Draw.MolsToGridImage([original_mol,tautomerized_mol],
                     molsPerRow=3,subImgSize=(200,200),
                     legends=['original','tautomer'])

benbowen · 2018-02-08T19:56:54Z

NADH looks like this

original_smiles = 'NC(=O)C1=CN([C@@H]2O[C@H](COP(=O)(O)OP(=O)(O)OC[C@H]3O[C@@H](N4C=NC5=C4N=CN=C5N)[C@H](O)[C@@H]3O)[C@@H](O)[C@H]2O)C=CC1'

original_mol = Chem.MolFromSmiles(original_smiles)
tautomerized_mol = TautomerCanonicalizer().canonicalize(original_mol)

Draw.MolsToGridImage([original_mol,tautomerized_mol],
                     molsPerRow=1,subImgSize=(600,300),
                     legends=['original','tautomer'])

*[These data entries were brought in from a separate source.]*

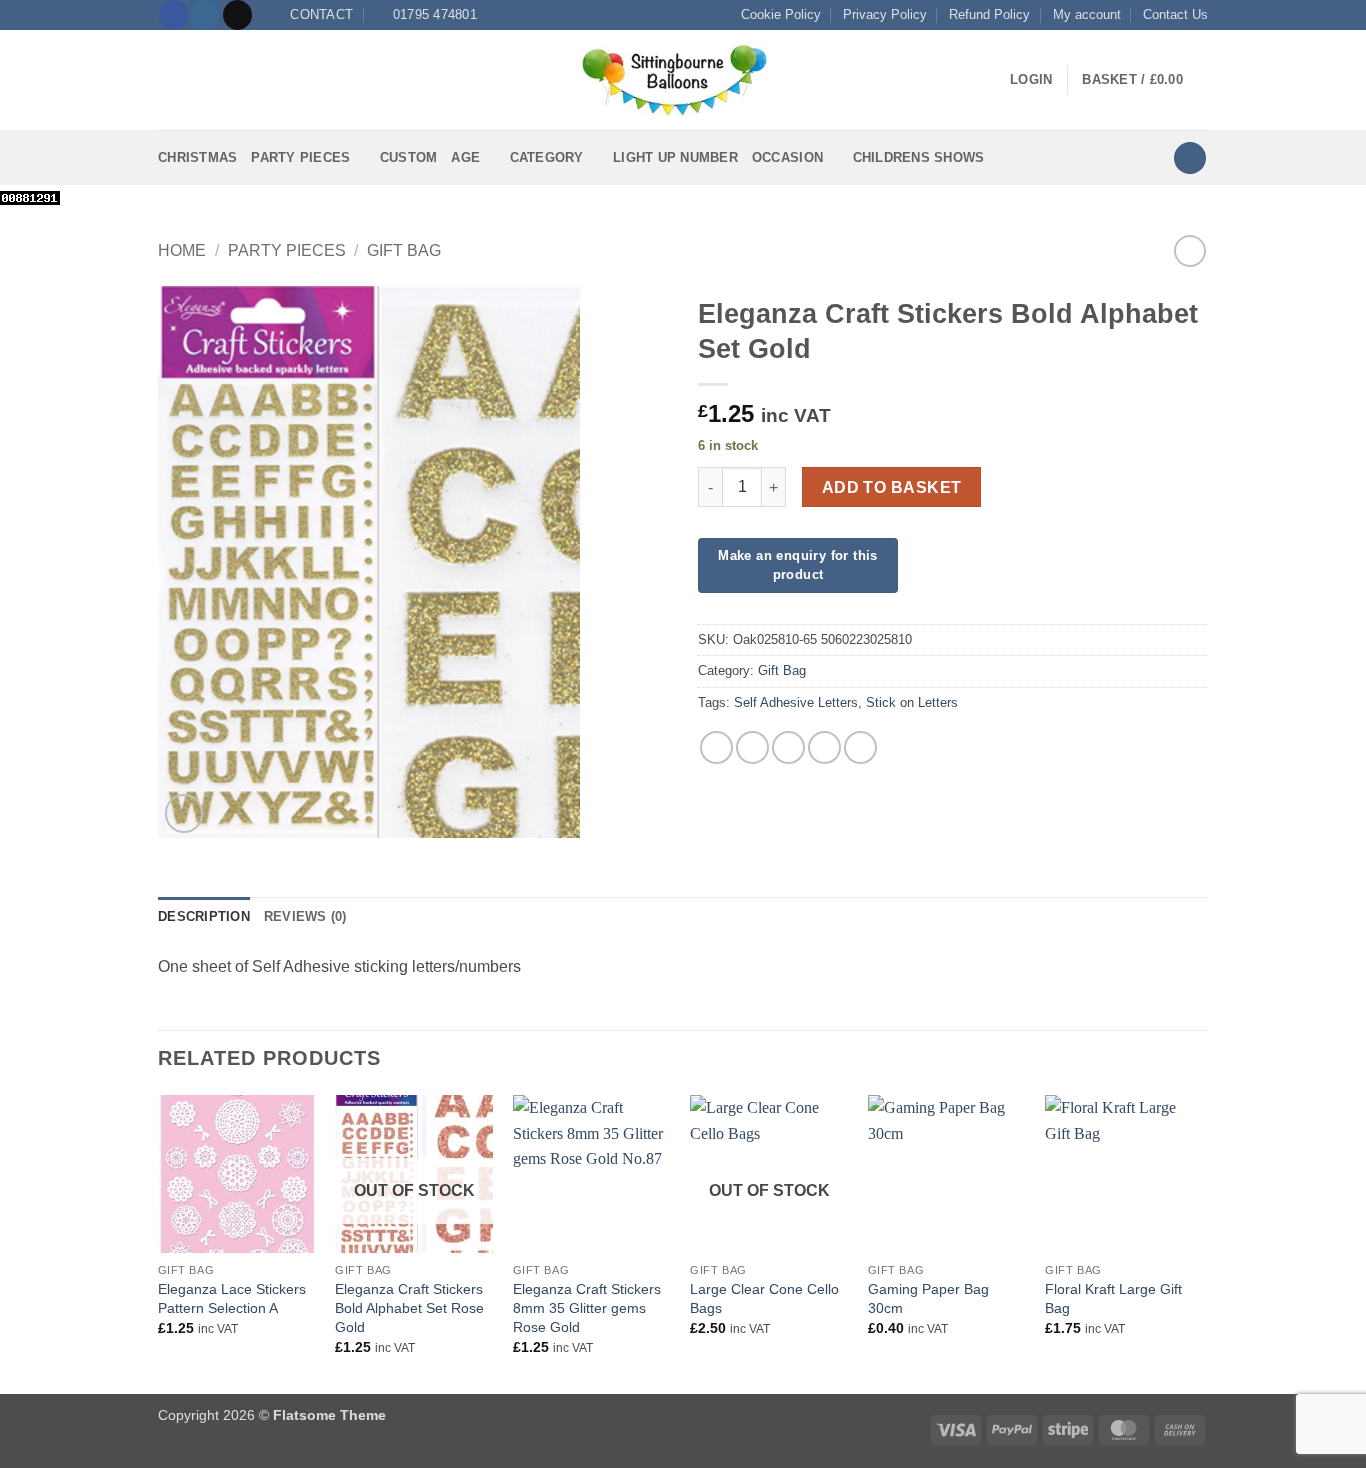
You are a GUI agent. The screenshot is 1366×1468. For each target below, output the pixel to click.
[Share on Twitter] (752, 747)
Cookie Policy (781, 14)
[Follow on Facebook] (173, 15)
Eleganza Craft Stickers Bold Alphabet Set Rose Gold (409, 1307)
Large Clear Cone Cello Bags (764, 1298)
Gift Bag (404, 250)
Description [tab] (204, 916)
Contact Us (1175, 14)
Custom (409, 157)
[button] (170, 80)
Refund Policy (989, 14)
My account (1087, 14)
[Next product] (1189, 250)
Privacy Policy (885, 14)
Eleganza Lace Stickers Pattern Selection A (232, 1298)
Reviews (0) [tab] (305, 916)
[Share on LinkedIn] (860, 747)
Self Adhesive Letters (796, 702)
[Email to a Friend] (788, 747)
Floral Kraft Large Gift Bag (1113, 1298)
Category (547, 157)
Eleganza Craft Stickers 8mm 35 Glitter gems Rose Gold (587, 1307)
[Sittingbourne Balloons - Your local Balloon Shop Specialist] (683, 80)
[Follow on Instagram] (205, 15)
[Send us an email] (237, 15)
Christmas (197, 157)
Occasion (787, 157)
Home (182, 250)
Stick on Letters (912, 702)
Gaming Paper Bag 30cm (928, 1298)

mcs07 · 2018-02-09T14:04:58Z

I think this is caused by the phosphonic acid rules: https://github.com/mcs07/MolVS/blob/master/molvs/tautomer.py#L130

It can probably be fixed by making the SMARTS pattern more strict to match only the intended target:
https://en.wikipedia.org/wiki/Phosphorous_acid

benbowen · 2018-02-09T17:57:56Z

You are correct, removing that rule stops that moiety from being modified. When you say, "more strict", you think specify an explicit number of bonds on the Phosphorous in the SMARTS pattern?

Why does rdkit allow 7 bonds on the phosphorous? Rdkit is a vast package, but looking at the definition of Phosphorous, it has max bonds of 5.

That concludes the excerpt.